Książkę na język polski przełożyła Agnieszka Brodzik
Całym życiem Elle od najmłodszych lat jest ,,Starfield'' - serial science-fiction, który równie mocno kochał jej ojciec. Dlaczego ,,kochał''? Los najwyraźniej chciał, by dołączył do zmarłej żony. Szkoda tylko, że jego córka musiała zostać z podłą macochą i jej córkami.
Od lat robi wszystko co jej każą - sprząta, gotuje, nawet naprawia dach w środku nocy! A dzięki niezwykłej uprzejmości bliźniaczek jest wyśmiewana na każdym szkolnym kroku. Fandom ,,Starfield'' to jedyne miejsce, w którym nie czuje się wyrzutkiem i dziwadłem.

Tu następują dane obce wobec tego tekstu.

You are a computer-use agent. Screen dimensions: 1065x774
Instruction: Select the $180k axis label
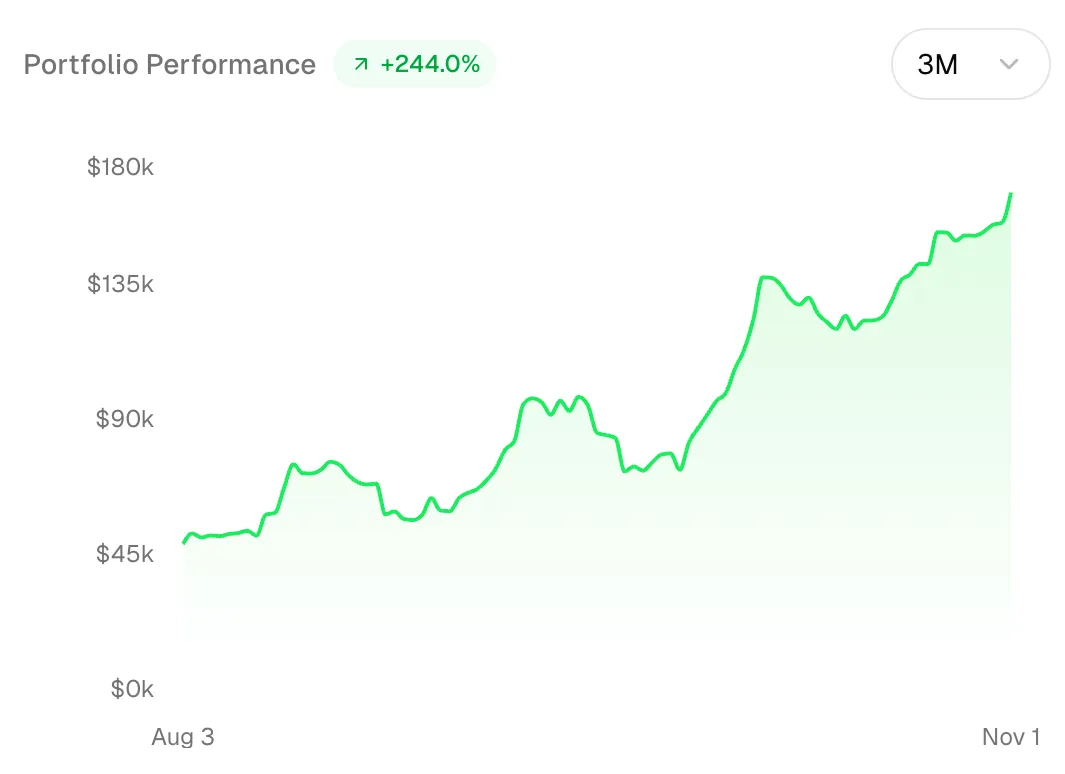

Gdy pewnego dnia macocha przekracza granice, Elle postanawia, że musi stąd zniknąć. Szansą dla niej jest wyjazd na zapoczątkowany przez jej ojca konwent i udział w konkursie na cosplay, zorganizowany z okazji premiery rebootu ,,Starfield''. Prócz spotkania z Darienem Freemanem, nowym księciem Carmindorem, nagrodą są bilety do Los Angeles. No...i utarcie nosa bliźniaczkom dla Elle. Do ExcelsiConu zostało jeszcze kilka miesięcy. W tym czasie wszystko może się zdarzyć.
Na wstępie chcę powiedzieć, że jeżeli ktoś nie zrozumiał połowy z tego co napisałam...cóż, książka jest przeznaczona dla młodzieży, która siedzi w fandomach. W sensie, do grupy fanów serialu, filmu itd. Co nie znaczy, że dorośli nie mogą czytać! Po prostu mogą nie zrozumieć o co chodzi z cosplayami, shipami...i tak dalej. A, jeszcze fangirl. Dobrze, mniejsza z tym. Ja jestem całkowicie zachwycona! To pierwsza książka dla młodzieży, w której się spotkałam ze światem fandomów, z czymś tak codziennym dla znacznej większości nastolatków. A jako, że sama zaliczam się do tej większości, to tym bardziej mnie to cieszy. Autorka świetnie oddała w ogóle cały świat.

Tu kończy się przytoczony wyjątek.